[Stored data entries]
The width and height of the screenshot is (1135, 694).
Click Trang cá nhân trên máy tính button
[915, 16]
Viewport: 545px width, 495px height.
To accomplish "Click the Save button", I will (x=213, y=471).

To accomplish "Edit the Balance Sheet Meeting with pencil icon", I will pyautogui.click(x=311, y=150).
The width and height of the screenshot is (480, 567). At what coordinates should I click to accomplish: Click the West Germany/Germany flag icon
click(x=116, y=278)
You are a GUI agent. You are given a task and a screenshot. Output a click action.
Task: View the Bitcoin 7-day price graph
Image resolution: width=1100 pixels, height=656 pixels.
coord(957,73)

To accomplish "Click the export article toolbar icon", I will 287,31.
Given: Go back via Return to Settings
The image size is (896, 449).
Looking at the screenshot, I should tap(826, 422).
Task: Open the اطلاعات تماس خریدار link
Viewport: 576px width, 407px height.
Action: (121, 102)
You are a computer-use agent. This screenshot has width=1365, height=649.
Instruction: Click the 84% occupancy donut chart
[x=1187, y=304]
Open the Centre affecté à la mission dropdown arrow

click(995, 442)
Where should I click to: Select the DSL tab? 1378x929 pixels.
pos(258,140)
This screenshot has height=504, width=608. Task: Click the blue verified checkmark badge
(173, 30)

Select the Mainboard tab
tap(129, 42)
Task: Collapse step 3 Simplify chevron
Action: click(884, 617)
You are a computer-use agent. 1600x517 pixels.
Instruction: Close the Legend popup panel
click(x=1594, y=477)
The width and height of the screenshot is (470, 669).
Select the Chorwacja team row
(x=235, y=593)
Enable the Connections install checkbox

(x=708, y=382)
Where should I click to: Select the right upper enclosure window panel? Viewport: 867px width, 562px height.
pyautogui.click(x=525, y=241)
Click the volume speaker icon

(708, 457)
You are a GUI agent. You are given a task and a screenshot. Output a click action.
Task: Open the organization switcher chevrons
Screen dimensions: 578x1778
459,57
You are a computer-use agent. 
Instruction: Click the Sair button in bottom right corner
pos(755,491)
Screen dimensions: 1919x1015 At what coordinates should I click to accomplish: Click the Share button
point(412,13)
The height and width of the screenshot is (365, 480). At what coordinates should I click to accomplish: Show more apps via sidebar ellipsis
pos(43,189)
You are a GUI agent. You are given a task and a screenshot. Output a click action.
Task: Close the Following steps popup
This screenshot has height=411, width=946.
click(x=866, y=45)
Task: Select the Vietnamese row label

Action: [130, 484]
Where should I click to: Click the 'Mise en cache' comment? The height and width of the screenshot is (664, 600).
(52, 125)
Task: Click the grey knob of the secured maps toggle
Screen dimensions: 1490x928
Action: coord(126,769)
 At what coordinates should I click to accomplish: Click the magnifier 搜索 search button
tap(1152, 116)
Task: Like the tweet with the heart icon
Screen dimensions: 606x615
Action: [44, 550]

### Work request:
How many lines in the records hold the string "computer"? Answer with only that number.

### Written solution:
3